Con l’inasprimento delle politiche monetarie, emergono più chiaramente gli effetti negativi delle politiche ultraespansive. «I rischi assunti si riflettono sempre più in costi economici e finanziari reali. L’uso efficiente delle risorse non è stato promosso, anzi: i tassi d’interesse molto bassi hanno portato a una cattiva allocazione delle risorse», scrive Jürgen Stark su Faz. Nelle economie occidentali, i bassi tassi di interesse hanno portato ad una «zombificazione delle aziende già prima della pandemia». Molti investimenti finanziati dal credito in passato non sono più redditizi, i modelli di business di molte aziende si stanno rivelando discutibili, i prestiti rischiano di diventare non performanti, col rischio di mettere ulteriormente sotto pressione i bilanci bancari. Viene fuori allora una situazione economica «tossica» in una fase di incertezze e sfide politiche ed economiche delicate. «Ciò ha un impatto negativo sulla produttività e sulla crescita economica complessiva». Per l’economista, a causa dell’aumento dei tassi di interesse e della riduzione delle valutazioni, le stesse banche centrali registreranno perdite elevate, che potrebbero persino portare a un patrimonio netto negativo. Ciò non compromette la capacità di funzionamento di una banca centrale, ma senza dubbio può causare una notevole perdita di fiducia.
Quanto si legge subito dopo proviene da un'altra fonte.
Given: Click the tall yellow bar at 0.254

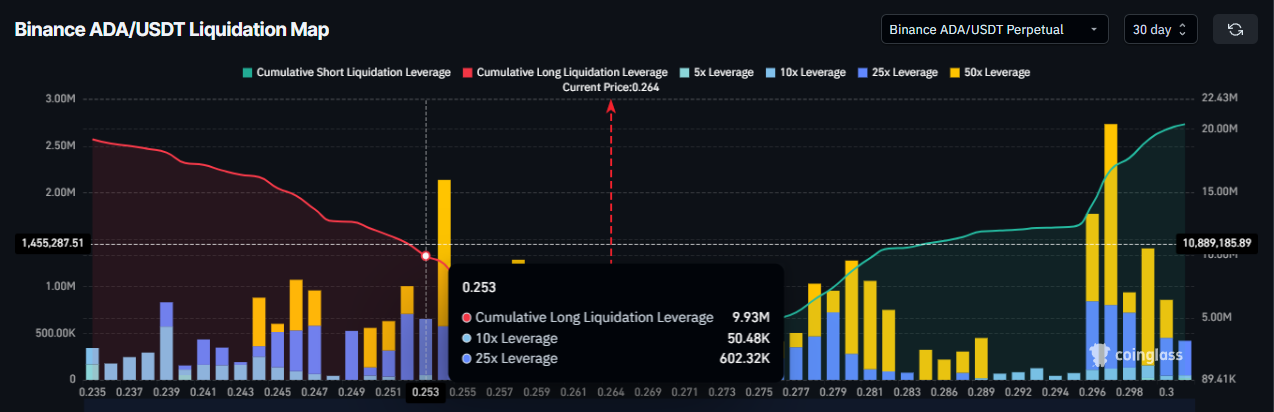Looking at the screenshot, I should pos(444,230).
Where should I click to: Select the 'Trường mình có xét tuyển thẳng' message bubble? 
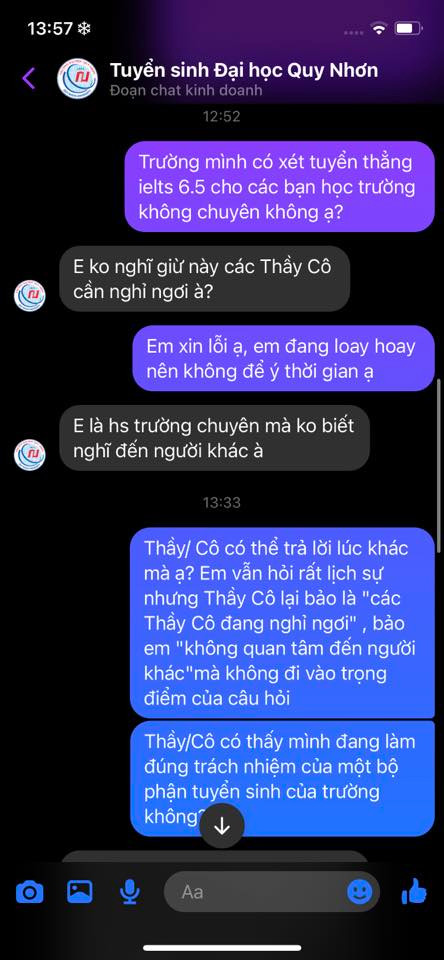pos(279,186)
«Non tutte hanno tenuto conto dei rischi elevati e hanno costituito degli accantonamenti. In caso di necessaria ricapitalizzazione di una banca centrale, ciò si ripercuote sui contribuenti». Le crisi dell’ultimo decennio e mezzo hanno reso le banche centrali molti potenti nella gestione delle stesse, ma queste si sono avventurate secondo Jürgen Stark «ripetutamente e inutilmente in territori inesplorati». Fed e Bce hanno così messo le basi per ulteriori crisi. «Le banche centrali sono state sorprese dall’alta inflazione, che ha richiesto un’azione decisa. Poiché l’azione è stata intrapresa troppo tardi, è stato necessario intervenire in modo ancora più brusco, con conseguenze non inaspettate per gli operatori dei mercati finanziari e per i mercati». L’economista boccia, infine, le nuove strategie di politica monetaria della Fed e della Bce, perché non si sono dimostrate in alcun modo solide, motivo per il quale ritiene che le strategie debbano essere riconsiderate. «I modelli macroeconomici, in cui spesso si trascurano le non linearità, devono essere messi alla prova. Le analisi del rischio devono essere migliorate in modo significativo. Inoltre, non tutte le misure si sono dimostrate utili e praticabili. Pertanto, non appartengono in modo permanente alla cassetta degli attrezzi della politica monetaria», conclude Stark.